Он подошёл ближе – быстро, с напряжением, как человек, потерявший контроль, который прежде всегда удерживал. Рука поднялась невысоко, ладонь резко и точно ударила Игоря по щеке. Не было замаха – лишь короткое, почти автоматическое движение, словно заранее просчитанное.

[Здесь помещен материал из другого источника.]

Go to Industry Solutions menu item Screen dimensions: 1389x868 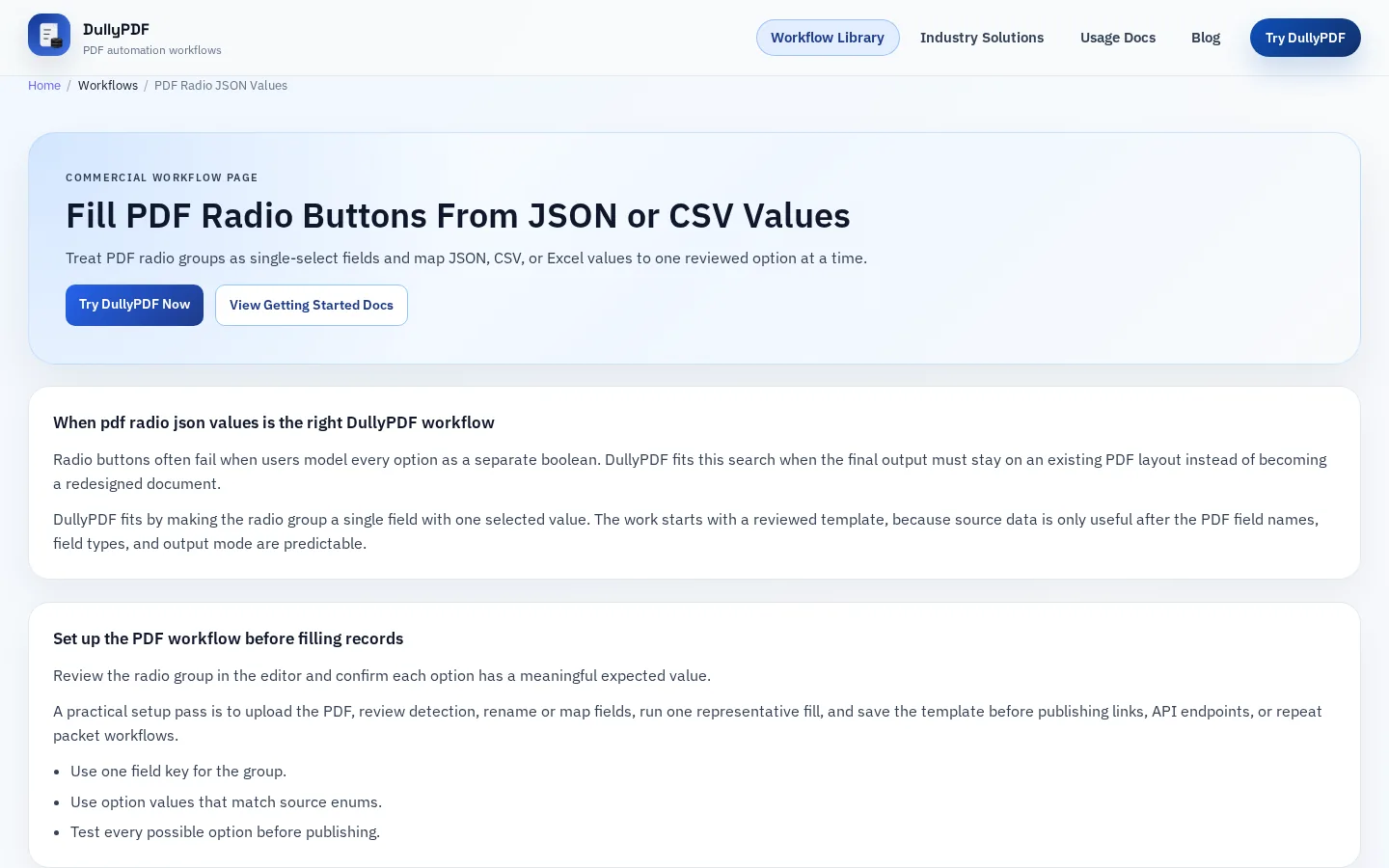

Звук пощёчины оказался звонким, позорным, прокатившись по залу, как напоминание о чём—то, что нельзя произносить вслух. Он напоминал хлопок двери в пустом доме: дело не в шуме, а в смысле происходящего за ней. В нём была не только физическая сила, но и эмоциональный вызов, предъявленный на глазах у всех. Те, кто стоял рядом, вздрогнули, но никто не шелохнулся. Сама сцена окаменела вместе с ними.

– Что ты несёшь, щенок, – произнёс Вениамин, не повышая голоса. Слова слетали с губ резко, сквозь стиснутые зубы. В них звучало не раздражение, а унижение, удар по собственной границе.

Профессор отступил. Не споткнулся, но шаг его был короче задуманного, будто нога не сразу подчинилась. Грудь резко вздымалась, дыхание стало слышным, как у человека, только что вышедшего из ледяной воды. Руки дрожали не от гнева, а от истощения. Он смотрел на Игоря, как на своё отражение в кривом зеркале – человека, которого не хотел признавать, но не мог игнорировать.